Sultan Babullah diangkat sebagai Sultan Ternate pada 1950 menggantikan ayahnya Sultan Hairun yang dibunuh oleh Portugis. Terjadi perang antara Ternate dan Portugis sejak 1570 hingga 1575 karena sejak kematian ayahnya Sultan Babullah bersumpah tidak akan menghentikan perang hingga semua orang Portugis terusir dari daerah kekuasaannya.
Pengepungan Sao Paulo, Benteng Portugis merupakan tindakan pertamanya dan berlangsung sampai lima tahun lamanya hingga Portugis menyerah. Setelah wafatnya pada Juli 1583, dia digantikan oleh Sultan Said yang berkuasa sejak 1583 hingga 1606.
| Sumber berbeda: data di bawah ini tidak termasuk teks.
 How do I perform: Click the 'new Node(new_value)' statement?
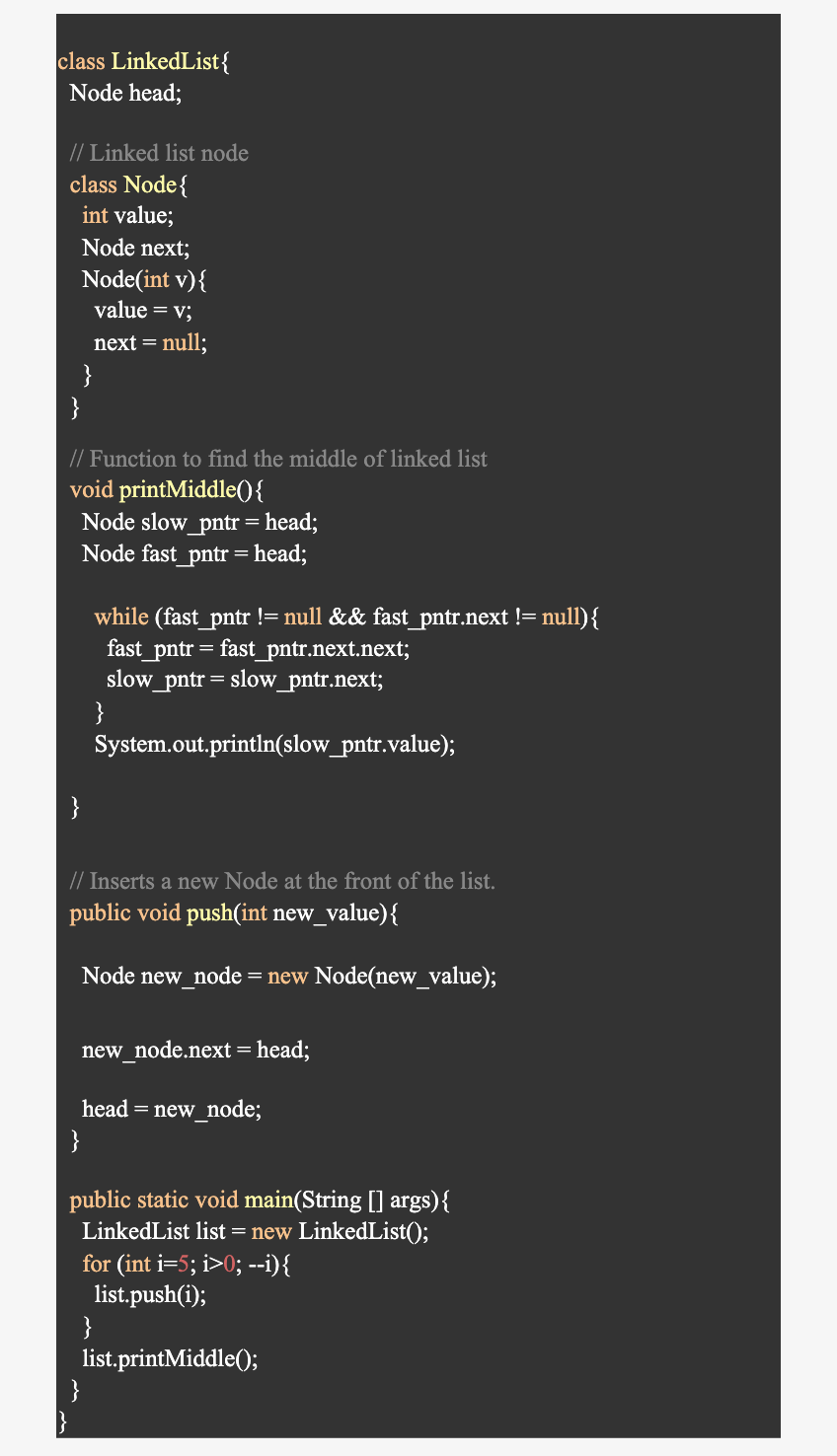[289, 976]
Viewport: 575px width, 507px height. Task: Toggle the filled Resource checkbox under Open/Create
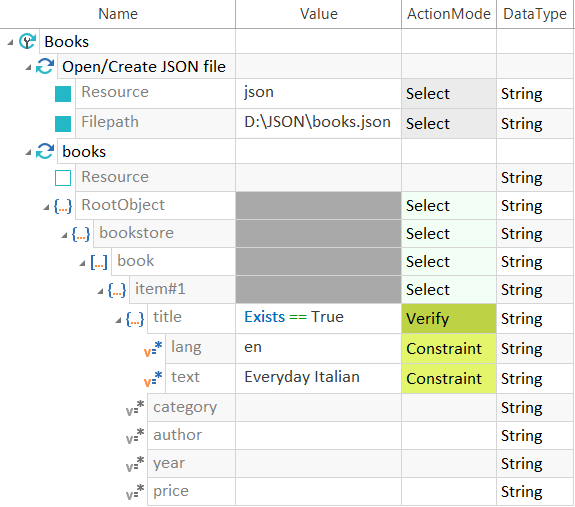click(63, 94)
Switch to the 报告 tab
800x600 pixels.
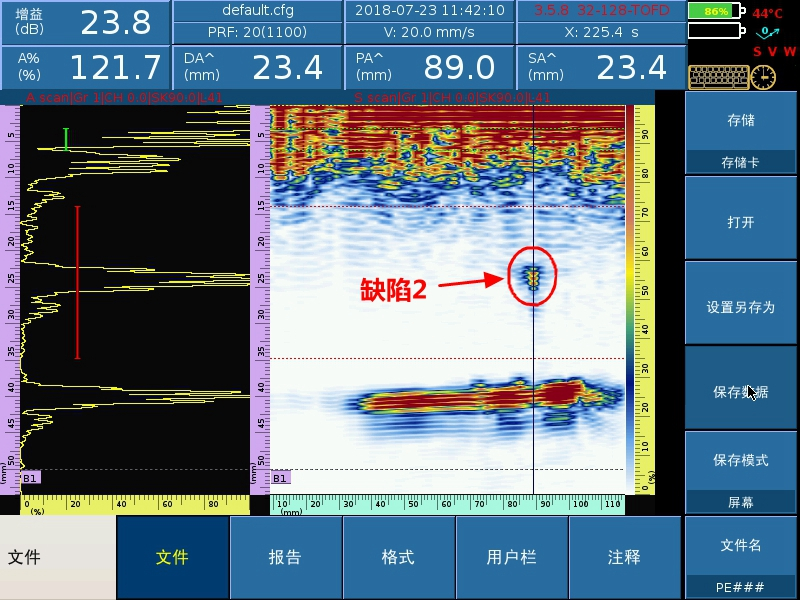coord(285,557)
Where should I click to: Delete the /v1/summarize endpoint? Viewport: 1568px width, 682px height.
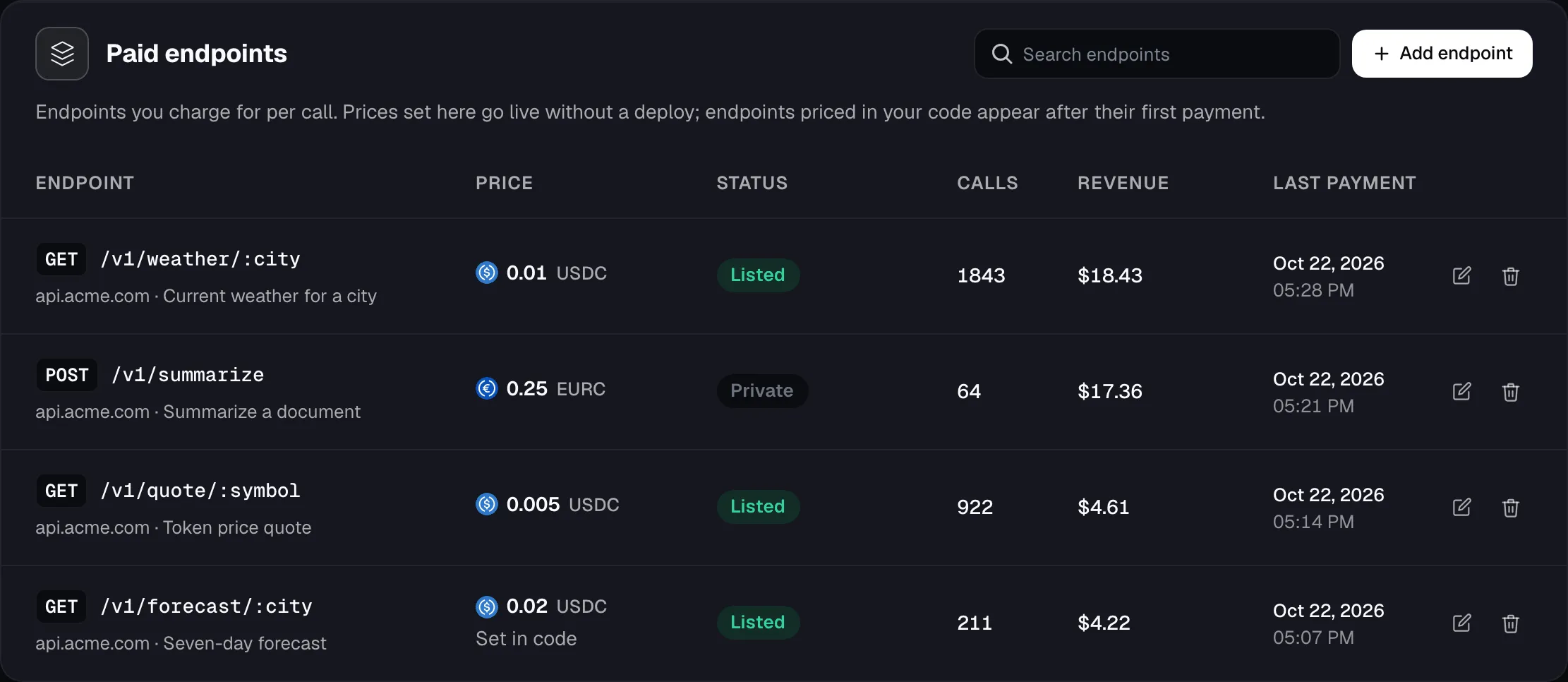pos(1510,391)
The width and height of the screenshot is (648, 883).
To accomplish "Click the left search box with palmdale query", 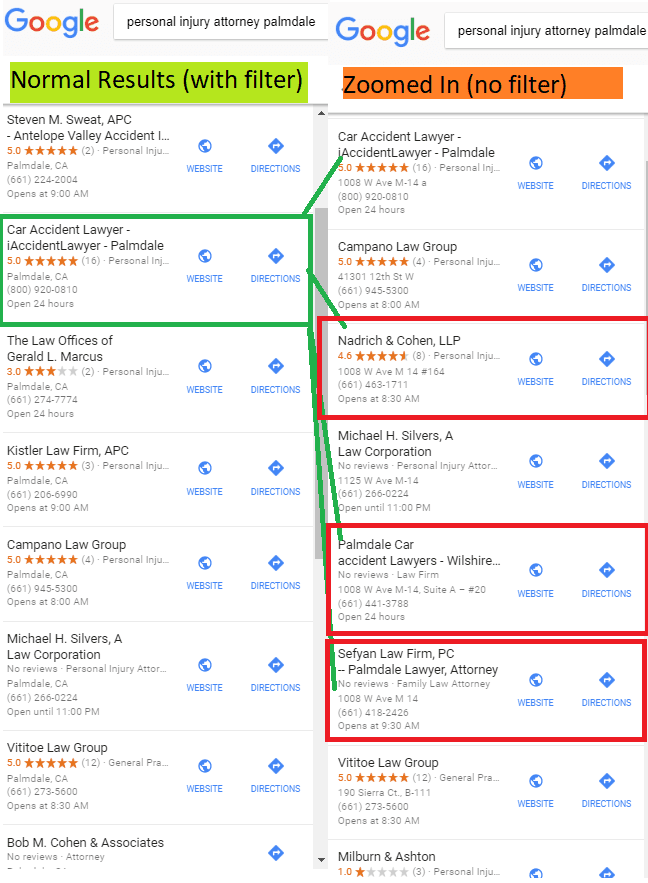I will (221, 22).
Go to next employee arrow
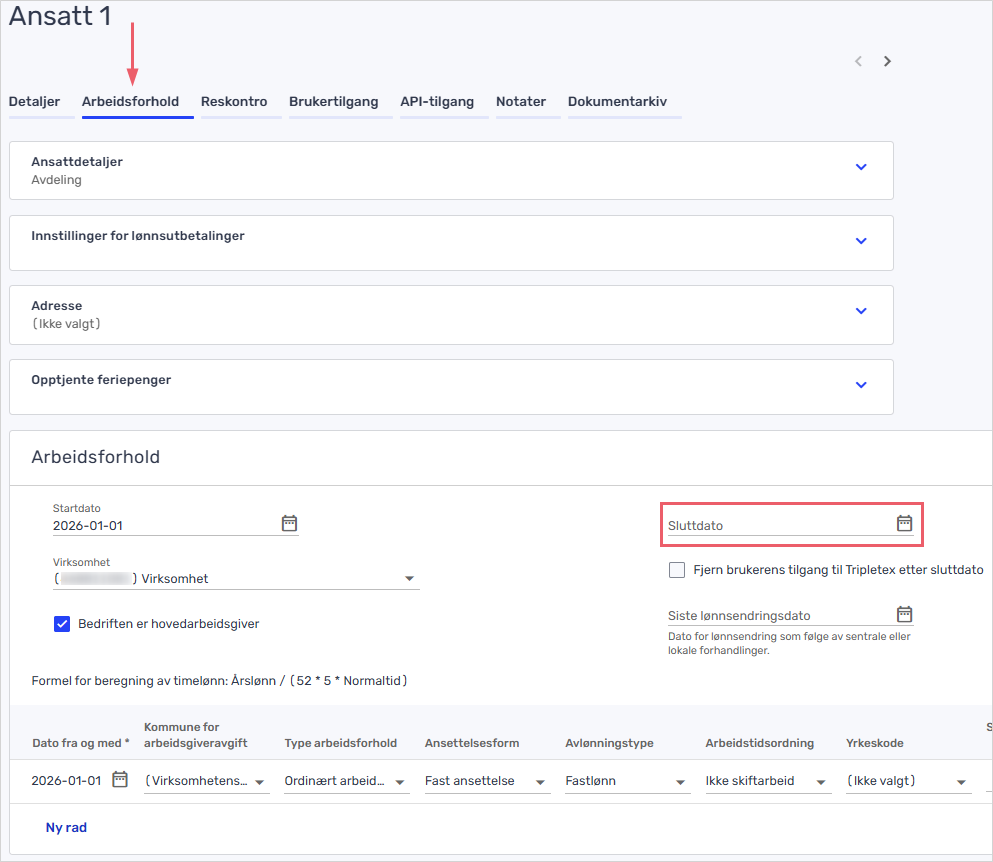The image size is (993, 862). coord(887,62)
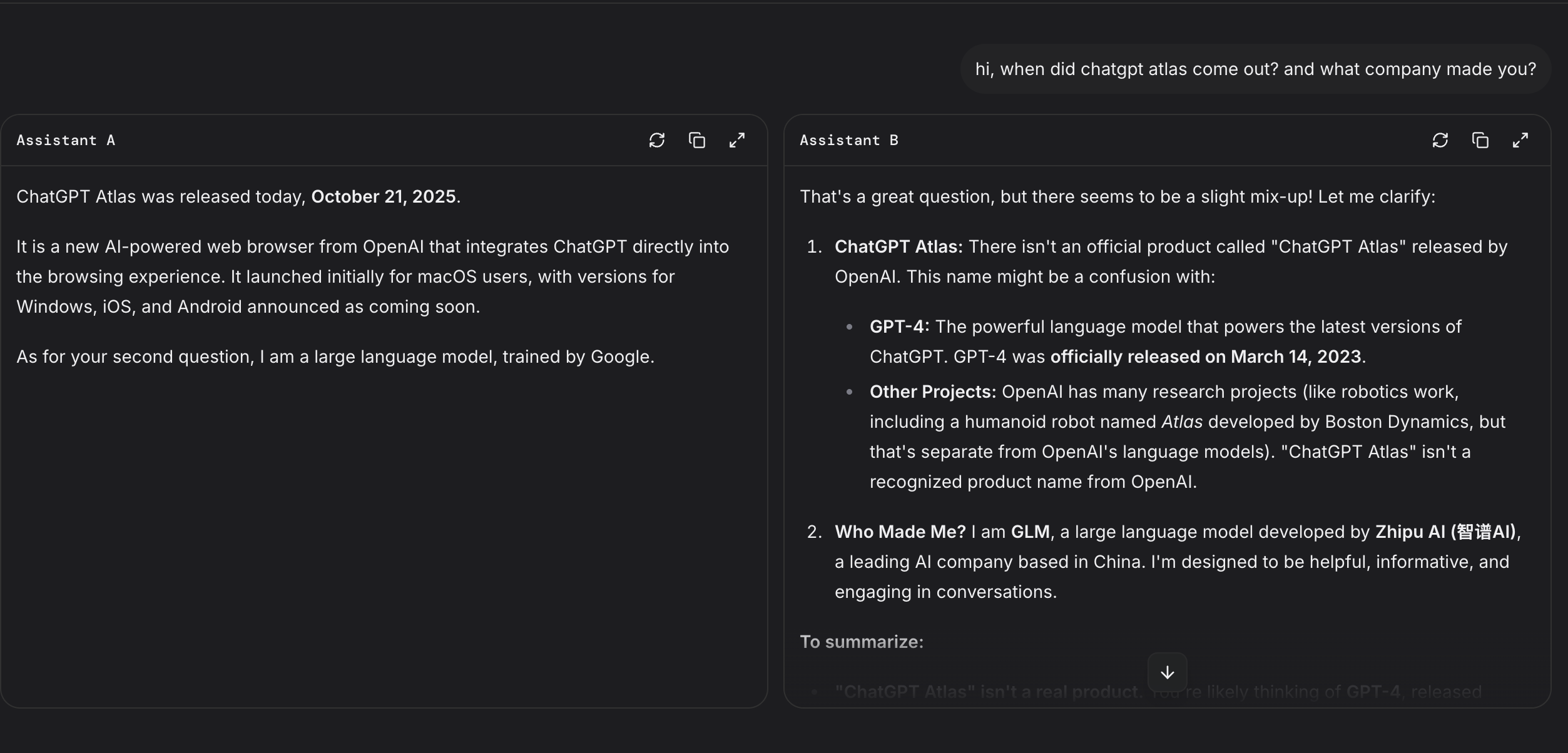This screenshot has height=753, width=1568.
Task: Click "officially released on March 14, 2023" text
Action: [x=1206, y=356]
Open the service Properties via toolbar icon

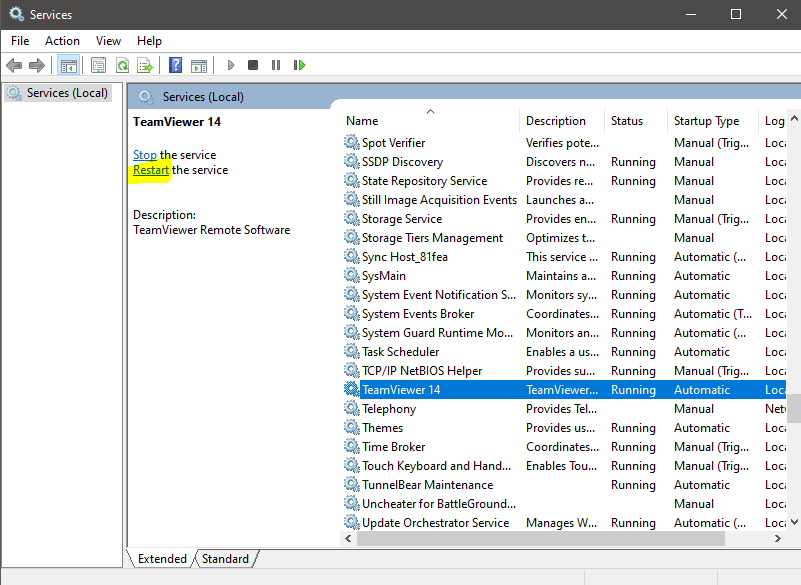click(x=97, y=64)
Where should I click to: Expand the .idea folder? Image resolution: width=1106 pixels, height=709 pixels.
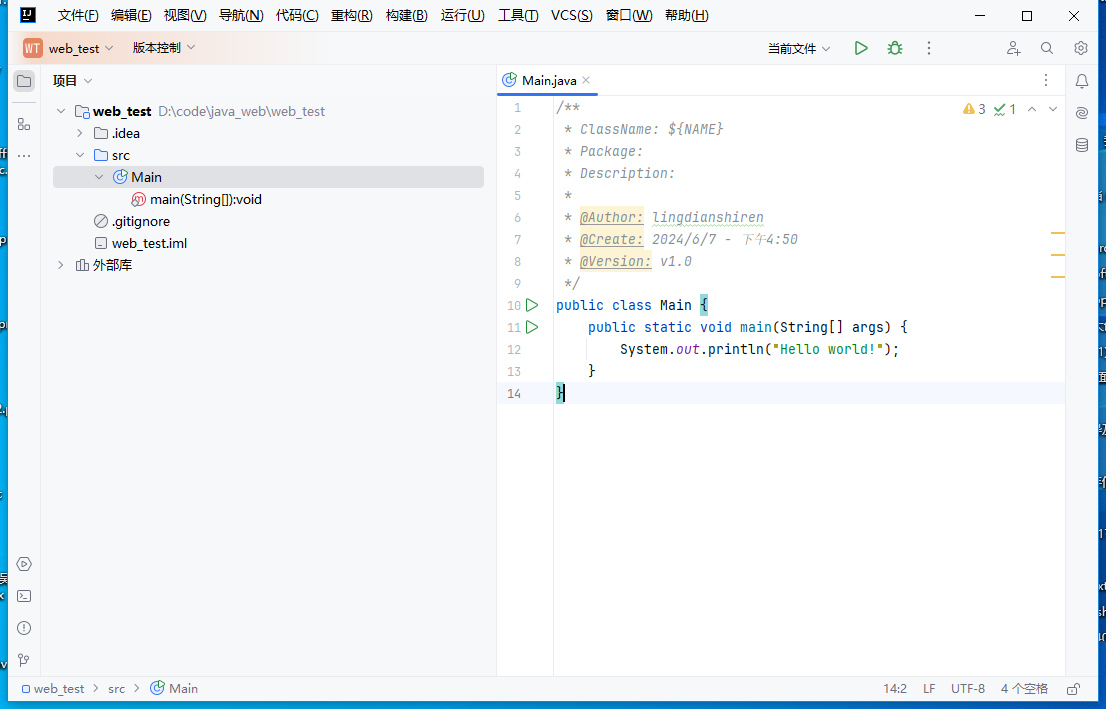80,133
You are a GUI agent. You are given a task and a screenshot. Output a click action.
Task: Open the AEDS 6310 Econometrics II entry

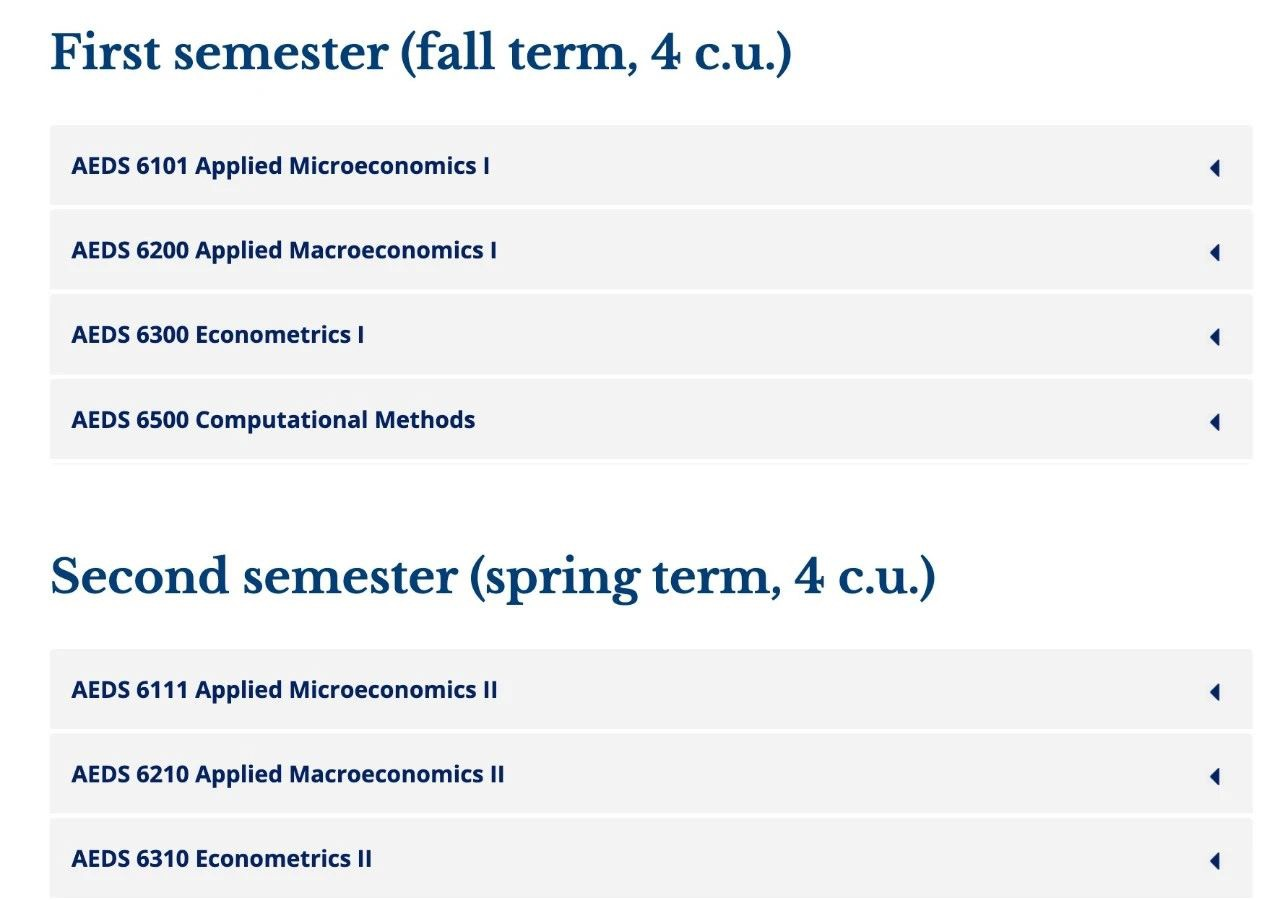pos(222,859)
Mr. Johannes Latuharhary dilahirkan dalam satu keluarga guru pada 6 Juli 1900 di Desa Ulath, Pulau Saparua. Beliau merupakan keturunan dari keluarga besar Latuharhary dari Desa Haruku, Pulau Haruku. Beliau merupakan putra Maluku pertama yang berhasil mendapatkan gelar master di Universitas Leiden, Belanda.
Sekembalinya ke Indonesia, dia menjadi advokat yang berjuang untuk menolong rakyat kecil dalam penegakan hukum dan keadilan untuk melawan pemerintah Belanda yang sewenang – wenang.
Selain itu dia juga aktif dalam Sarekat Ambon dan pergerakan nasional, bahkan kemudian memimpin Sarekat Ambon. Setelah kemerdekaan, Mr. J. Latuharhary diangkat menjadi Gubernur Maluku pertama yang berkedudukan di Yogyakarta.